§ **SUAS INSTRUÇÕES**:
No texto sobre a Monja Coen, quanto tempo ela viveu no mosteiro feminino em Nagoya, no Japão?

§ **TRECHO DO TEXTO**:
#####
Entrevista com monja Coen - Zen Budismo
Escrito por Erika Silveira e Victor Rebelo
Entrevista sobre Budismo e espiritualidade, com a Monja Coen
Realizada em 2003
A jornalista Cláudia Dias Batista mudou radicalmente sua vida a partir do momento em que conheceu a filosofia zen-budista. Foi quando deixou a carreira para trás e se tornou a Monja Coen, divulgadora dos ensinamentos de Buda em tempo integral.
Seu primeiro contato com o budismo ocorreu durante a realização de uma matéria sobre as sociedades alternativas para o jornal em que trabalhava na época. Tempos depois, ela se mudou para a Inglaterra, onde começou a ler sobre o assunto e praticar sozinha a meditação. Largou o emprego e foi morar em uma comunidade em Los Angeles, nos Estados Unidos. Monja Coen superou as dificuldades de viver oito anos em um mosteiro feminino em Nagoya, no Japão, mas o esforço valeu a pena, tanto que foi a primeira missionária nomeada pela sede administrativa da escola Soto Shu do Japão no Brasil. Ela é, também, a fundadora da comunidade zen-budista Zendo Brasil Tenzui Zen Dojo, sediada no bairro de Pinheiros, zona oeste de São Paulo (SP).
#####
§ **OS DADOS**:
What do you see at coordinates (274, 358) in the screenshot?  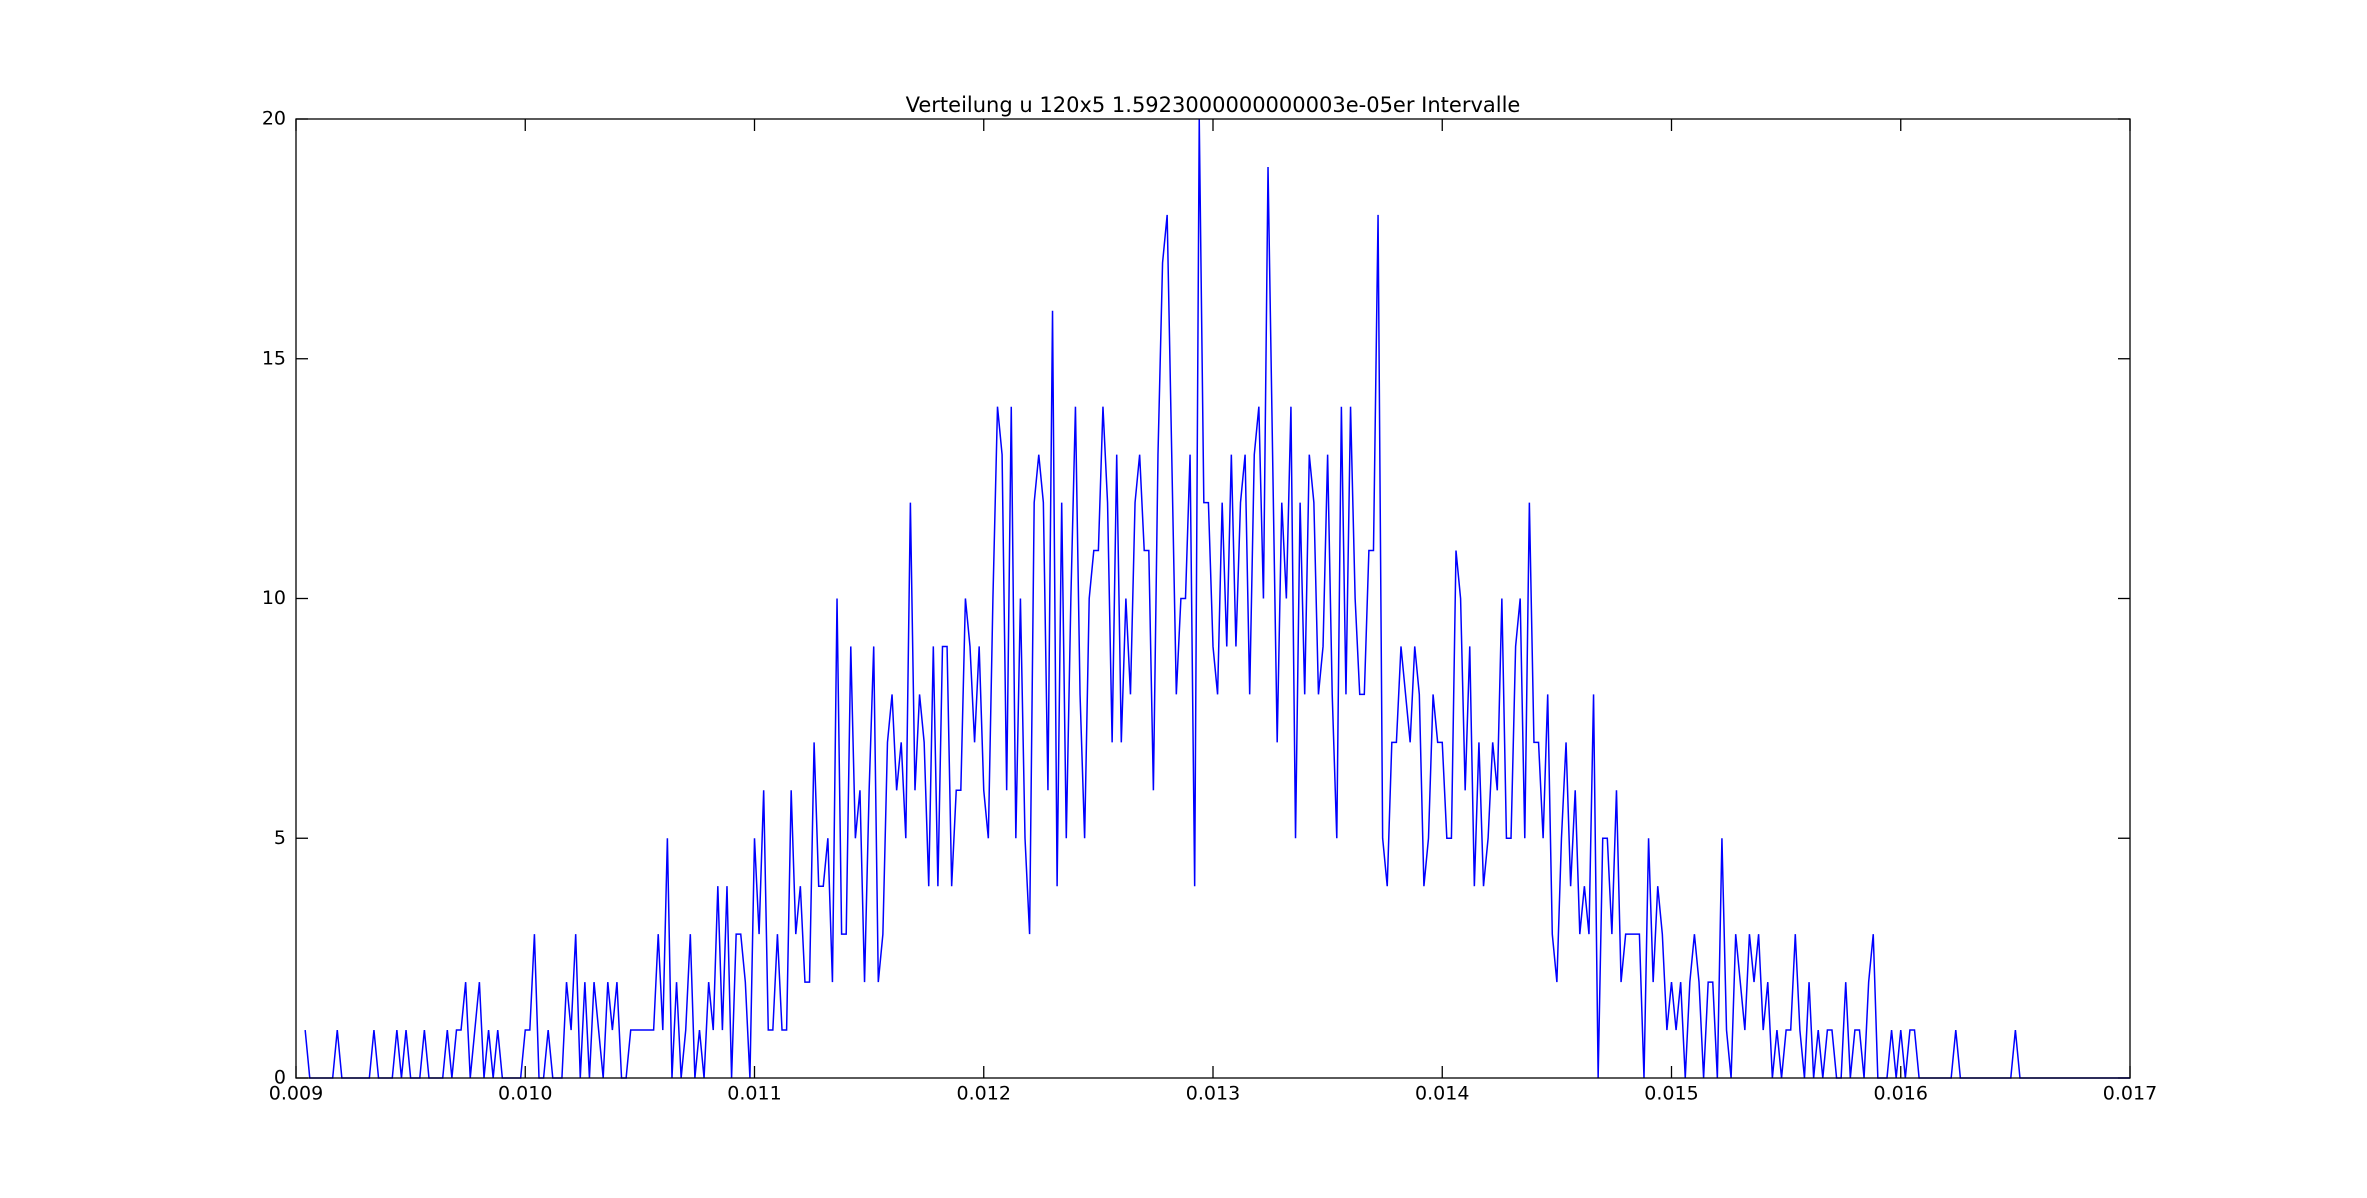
#####
§ **SOLUÇÃO DO EXERCÍCIO**:
Oito anos.